## [Problem statement]
Copy the data below verbatim, from the line containing "Task: Select the 流媒体服务器 node" through the line containing "will pyautogui.click(x=715, y=76).", both lines included.

## [Entries supplied]
■ ■ ■
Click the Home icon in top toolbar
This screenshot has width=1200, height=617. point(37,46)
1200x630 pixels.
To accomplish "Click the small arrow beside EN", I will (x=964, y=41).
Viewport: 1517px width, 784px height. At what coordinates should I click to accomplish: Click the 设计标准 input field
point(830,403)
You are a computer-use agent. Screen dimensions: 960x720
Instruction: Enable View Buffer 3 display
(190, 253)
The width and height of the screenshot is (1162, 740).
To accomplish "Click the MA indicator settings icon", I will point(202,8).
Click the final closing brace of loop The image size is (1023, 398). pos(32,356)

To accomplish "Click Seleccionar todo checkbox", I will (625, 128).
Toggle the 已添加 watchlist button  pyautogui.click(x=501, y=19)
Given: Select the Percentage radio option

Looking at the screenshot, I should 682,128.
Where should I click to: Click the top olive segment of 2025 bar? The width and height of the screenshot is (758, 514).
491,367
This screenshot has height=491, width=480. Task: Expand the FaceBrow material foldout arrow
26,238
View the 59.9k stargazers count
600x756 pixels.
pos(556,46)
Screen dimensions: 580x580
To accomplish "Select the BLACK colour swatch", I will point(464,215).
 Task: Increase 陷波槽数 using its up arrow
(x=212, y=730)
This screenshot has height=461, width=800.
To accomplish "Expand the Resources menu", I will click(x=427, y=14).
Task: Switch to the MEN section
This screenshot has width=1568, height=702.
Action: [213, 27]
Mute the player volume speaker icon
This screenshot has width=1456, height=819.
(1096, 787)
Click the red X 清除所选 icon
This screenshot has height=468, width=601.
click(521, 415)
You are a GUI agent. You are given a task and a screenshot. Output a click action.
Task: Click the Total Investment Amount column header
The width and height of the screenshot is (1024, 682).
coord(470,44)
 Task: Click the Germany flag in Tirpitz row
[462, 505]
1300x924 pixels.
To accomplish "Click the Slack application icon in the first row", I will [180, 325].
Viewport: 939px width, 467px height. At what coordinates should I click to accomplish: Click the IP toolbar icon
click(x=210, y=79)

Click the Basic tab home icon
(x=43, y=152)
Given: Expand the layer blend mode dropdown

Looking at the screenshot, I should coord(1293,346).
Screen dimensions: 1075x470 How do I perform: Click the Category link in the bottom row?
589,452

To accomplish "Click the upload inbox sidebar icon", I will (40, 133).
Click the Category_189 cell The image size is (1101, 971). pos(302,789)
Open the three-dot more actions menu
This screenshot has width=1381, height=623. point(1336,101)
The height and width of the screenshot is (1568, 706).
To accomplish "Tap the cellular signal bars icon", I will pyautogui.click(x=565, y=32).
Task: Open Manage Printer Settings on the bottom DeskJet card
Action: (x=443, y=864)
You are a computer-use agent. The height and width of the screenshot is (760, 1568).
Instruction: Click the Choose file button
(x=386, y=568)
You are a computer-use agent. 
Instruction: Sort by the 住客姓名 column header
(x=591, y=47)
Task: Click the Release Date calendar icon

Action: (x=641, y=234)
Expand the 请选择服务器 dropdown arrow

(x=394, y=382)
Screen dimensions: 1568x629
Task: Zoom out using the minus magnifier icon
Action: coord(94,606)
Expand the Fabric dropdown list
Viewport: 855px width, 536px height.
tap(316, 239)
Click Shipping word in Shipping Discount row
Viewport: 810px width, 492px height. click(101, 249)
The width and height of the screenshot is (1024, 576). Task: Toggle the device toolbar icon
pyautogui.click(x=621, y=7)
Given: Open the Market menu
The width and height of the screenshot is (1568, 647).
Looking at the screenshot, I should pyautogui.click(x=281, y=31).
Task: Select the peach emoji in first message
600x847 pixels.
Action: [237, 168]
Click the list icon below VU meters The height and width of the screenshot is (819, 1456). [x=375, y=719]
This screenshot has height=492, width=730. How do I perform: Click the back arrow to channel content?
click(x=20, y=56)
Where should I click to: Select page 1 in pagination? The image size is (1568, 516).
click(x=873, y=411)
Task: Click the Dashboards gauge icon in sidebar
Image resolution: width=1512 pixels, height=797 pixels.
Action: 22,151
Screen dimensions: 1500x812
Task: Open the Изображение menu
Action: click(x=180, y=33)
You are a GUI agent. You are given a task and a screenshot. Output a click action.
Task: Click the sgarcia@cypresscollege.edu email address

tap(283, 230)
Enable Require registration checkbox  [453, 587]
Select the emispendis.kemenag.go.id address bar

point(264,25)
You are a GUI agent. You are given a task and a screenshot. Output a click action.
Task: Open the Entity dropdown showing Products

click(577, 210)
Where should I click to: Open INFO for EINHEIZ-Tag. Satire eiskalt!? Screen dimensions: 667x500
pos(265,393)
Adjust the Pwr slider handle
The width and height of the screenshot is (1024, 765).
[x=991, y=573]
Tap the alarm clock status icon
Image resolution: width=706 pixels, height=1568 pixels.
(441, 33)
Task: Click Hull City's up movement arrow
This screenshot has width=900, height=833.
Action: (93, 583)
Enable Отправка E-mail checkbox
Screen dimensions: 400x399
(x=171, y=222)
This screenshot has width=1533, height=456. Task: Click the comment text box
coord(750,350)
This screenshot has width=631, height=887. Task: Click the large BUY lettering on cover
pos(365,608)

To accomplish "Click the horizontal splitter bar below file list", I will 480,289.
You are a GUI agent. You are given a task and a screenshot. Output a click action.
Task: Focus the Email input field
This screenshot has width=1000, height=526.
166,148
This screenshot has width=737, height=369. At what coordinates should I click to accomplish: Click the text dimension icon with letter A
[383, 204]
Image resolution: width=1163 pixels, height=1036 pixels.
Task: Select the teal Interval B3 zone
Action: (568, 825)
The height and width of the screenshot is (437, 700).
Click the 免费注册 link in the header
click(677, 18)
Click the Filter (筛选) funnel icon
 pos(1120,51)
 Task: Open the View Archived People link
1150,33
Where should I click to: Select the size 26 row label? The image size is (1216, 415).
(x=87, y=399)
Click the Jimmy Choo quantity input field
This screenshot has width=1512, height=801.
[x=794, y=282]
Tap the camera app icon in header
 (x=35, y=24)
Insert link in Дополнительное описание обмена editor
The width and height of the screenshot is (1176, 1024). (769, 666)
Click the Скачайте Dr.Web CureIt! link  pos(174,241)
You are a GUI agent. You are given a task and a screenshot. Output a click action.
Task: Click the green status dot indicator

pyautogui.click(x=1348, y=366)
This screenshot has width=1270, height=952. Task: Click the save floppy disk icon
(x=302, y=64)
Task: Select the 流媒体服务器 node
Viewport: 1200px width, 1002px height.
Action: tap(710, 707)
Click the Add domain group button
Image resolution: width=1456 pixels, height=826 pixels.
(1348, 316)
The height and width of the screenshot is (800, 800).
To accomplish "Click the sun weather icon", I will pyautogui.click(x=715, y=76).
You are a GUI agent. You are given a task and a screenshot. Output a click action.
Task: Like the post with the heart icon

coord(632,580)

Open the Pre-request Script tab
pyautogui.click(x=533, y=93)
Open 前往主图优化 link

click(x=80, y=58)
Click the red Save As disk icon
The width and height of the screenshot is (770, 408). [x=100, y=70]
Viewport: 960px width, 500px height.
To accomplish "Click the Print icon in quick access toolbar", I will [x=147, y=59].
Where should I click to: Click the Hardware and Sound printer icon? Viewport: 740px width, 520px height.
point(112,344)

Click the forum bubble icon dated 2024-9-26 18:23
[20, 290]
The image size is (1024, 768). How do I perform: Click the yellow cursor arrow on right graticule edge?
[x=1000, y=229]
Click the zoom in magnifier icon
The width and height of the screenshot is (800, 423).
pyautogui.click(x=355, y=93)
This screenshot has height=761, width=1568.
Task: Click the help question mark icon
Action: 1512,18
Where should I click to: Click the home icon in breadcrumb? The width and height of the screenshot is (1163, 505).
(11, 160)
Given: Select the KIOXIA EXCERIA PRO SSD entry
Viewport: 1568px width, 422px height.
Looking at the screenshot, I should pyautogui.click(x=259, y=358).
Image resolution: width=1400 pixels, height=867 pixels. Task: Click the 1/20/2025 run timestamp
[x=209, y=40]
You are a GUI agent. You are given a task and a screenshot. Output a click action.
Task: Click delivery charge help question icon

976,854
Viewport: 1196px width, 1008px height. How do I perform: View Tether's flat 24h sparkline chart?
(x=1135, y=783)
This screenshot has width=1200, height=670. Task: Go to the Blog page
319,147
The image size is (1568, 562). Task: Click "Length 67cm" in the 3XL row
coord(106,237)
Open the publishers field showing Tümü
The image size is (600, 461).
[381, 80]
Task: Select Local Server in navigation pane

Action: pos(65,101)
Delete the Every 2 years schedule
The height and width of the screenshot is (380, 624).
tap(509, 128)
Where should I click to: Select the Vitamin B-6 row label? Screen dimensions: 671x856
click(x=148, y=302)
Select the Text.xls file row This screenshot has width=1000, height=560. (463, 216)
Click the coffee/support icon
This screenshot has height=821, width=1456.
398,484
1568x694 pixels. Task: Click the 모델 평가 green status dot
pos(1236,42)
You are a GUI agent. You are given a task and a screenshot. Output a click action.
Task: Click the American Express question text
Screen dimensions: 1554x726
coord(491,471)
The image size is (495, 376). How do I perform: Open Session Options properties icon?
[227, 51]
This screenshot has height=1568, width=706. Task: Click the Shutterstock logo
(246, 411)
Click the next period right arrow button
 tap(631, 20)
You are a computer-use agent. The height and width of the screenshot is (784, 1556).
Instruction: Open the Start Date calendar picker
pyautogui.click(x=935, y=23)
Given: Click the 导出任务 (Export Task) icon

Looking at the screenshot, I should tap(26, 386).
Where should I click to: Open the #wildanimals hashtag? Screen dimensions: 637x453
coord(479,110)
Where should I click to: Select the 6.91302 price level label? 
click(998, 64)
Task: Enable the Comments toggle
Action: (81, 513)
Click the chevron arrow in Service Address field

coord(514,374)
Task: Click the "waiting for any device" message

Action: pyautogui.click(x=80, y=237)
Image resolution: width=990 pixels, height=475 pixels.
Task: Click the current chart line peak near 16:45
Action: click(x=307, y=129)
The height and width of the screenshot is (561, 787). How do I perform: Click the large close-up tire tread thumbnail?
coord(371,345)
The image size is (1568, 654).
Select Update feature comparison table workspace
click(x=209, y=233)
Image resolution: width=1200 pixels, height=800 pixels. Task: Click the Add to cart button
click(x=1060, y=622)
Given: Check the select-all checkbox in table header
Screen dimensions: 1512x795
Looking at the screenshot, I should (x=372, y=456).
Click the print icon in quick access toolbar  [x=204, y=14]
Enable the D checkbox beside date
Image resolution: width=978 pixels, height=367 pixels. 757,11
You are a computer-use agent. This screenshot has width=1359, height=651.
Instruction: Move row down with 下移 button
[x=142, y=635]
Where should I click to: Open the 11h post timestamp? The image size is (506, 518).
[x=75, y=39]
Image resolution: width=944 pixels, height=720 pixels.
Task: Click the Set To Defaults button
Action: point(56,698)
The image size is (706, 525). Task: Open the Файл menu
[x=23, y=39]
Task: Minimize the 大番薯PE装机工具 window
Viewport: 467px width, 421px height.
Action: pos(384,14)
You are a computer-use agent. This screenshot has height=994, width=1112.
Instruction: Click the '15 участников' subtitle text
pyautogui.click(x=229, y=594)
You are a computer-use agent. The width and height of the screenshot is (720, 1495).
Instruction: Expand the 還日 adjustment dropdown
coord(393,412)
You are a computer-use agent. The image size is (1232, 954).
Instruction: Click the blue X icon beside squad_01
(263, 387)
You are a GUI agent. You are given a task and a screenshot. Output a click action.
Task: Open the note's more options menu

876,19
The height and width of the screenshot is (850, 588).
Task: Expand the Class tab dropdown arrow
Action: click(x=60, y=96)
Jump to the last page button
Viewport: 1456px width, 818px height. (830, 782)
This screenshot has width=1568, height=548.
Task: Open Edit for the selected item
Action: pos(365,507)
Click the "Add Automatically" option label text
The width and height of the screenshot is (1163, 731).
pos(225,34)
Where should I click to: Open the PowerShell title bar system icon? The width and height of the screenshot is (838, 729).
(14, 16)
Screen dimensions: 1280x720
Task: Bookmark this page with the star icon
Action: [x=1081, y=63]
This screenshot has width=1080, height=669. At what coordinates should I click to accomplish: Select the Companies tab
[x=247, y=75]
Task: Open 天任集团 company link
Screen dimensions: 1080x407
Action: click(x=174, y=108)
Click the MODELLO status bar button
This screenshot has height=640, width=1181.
■ ■ ■
## [Full solution]
Task: Select the 流媒体服务器 node
Viewport: 1200px width, 1002px height.
Action: tap(710, 707)
Click the Add domain group button
Image resolution: width=1456 pixels, height=826 pixels.
(1348, 316)
The height and width of the screenshot is (800, 800).
To accomplish "Click the sun weather icon", I will pyautogui.click(x=715, y=76).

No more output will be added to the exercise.